Após ser engolido por uma onda gigante e precisar ser resgatado em Nazaré, Portugal, na última quarta-feira, 3, Carlos Burle foi às redes sociais e contou mais sobre o dramático acidente sofrido, além de mencionar a dificuldade em ser ajudado por conta de uma câmera que estava em suas mãos.
“Eu estava me sentindo muito bem fisicamente, emocionalmente, muito confortável. Então eu resolvi fazer umas imagens com a câmera. Desde a primeira onda eu estava filmando. E, na terceira onda, eu quis fazer uma imagem diferente. Eu tentei filmar de frente. Antes eu estava filmando de trás e passei a filmar de frente, com meu rosto e a onda atrás. Eu não estava muito focado em outras coisas, estava mais pensando mesmo em fazer boas imagens”, comentou Burle por meio de um vídeo.
“Até que ponto a gente chega nessa vida de querer fazer essas imagens? Eu sempre tive habilidade de conduzir e filmar com câmeras na mão. Só que nessa situação extrema, a câmera na mão me atrapalhou muito. Então, quando eu tomo a onda, eu tenho que segurar a câmera com as duas mãos. E eu fico muito tempo debaixo d`água ali, esperando o momento certo para poder acionar o colete sem perder a câmera.
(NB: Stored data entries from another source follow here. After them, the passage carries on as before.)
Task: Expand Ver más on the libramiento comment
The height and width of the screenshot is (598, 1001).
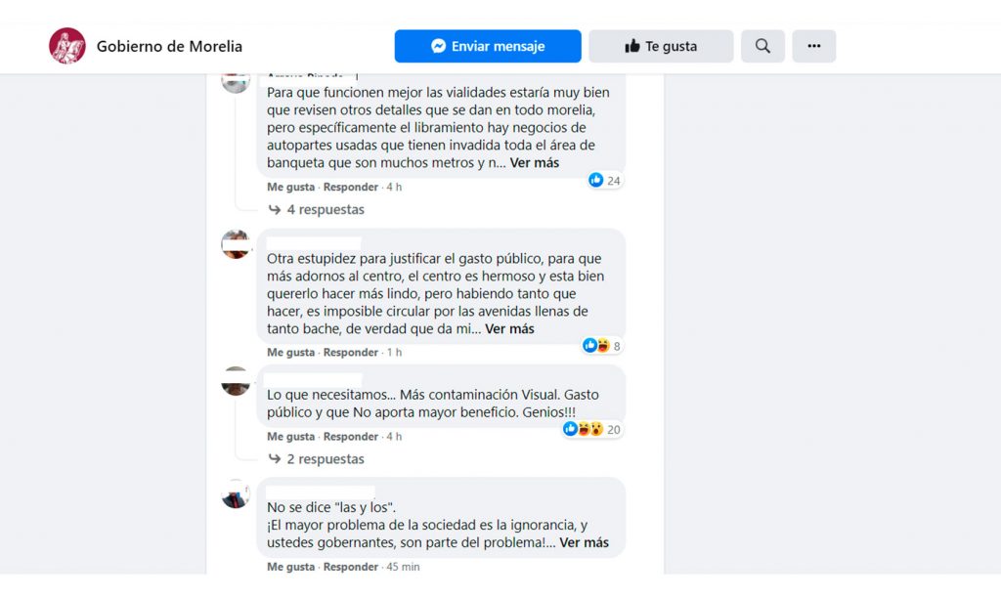Action: [x=535, y=163]
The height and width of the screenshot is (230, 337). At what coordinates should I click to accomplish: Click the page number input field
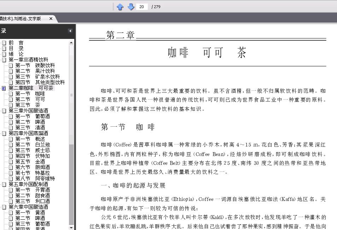coord(142,7)
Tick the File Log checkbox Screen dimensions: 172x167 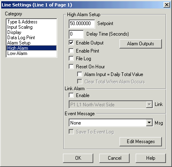tap(71, 59)
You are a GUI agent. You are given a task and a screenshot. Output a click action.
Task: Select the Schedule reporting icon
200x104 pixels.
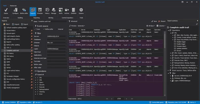(x=40, y=11)
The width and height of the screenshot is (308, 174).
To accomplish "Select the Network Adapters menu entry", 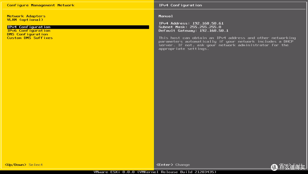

E, quando isso acontece, já é quase no limite”, disse o bicampeão mundial de ondas gigantes.
Na ocasião, ele desapareceu em meio ao grande volume de água e espuma, e quando voltou à superfície da água, foi socorrido pelo também surfista Lucas Chumbo, que chegou até o amigo com uma moto aquática.
Chumbo, no entanto, não conseguiu resgatar Burle por ter sido atingido por outra onda, que fez com que o veículo virasse. Neste momento, Willyam Santana se aproximou dos dois e efetuou o resgate.
“Então eu subo, chego na superfície, não tenho tempo de respirar direito, assim, uma troca de oxigênio muito rápida, né? Gás carbônico e oxigênio. Foi muito rápido. Tomo a segunda onda, um caldo muito poderoso. É difícil de assimilar o resgate com a câmera na mão também. Então para fazer o contato com o piloto do jet-ski ou com as alças do sled com a câmera na mão é muito mais difícil”, contou Burle, que chegou a ser levado ao hospital, mas foi liberado pouco depois. Para finalizar, o surfista fez um alerta:
“Então, para mim, ficou muito claro que numa situação dessa de risco muito grande, a gente deve focar 100% no processo de segurança e evitar ter um equipamento ali, que é só para captar imagens. É lógico que a gente sempre vai querer captar imagens, mas até que ponto vale você poder se expor? O meu aprendizado hoje foi esse. Eu não deveria estar com aquela câmera de forma alguma, naquele momento”.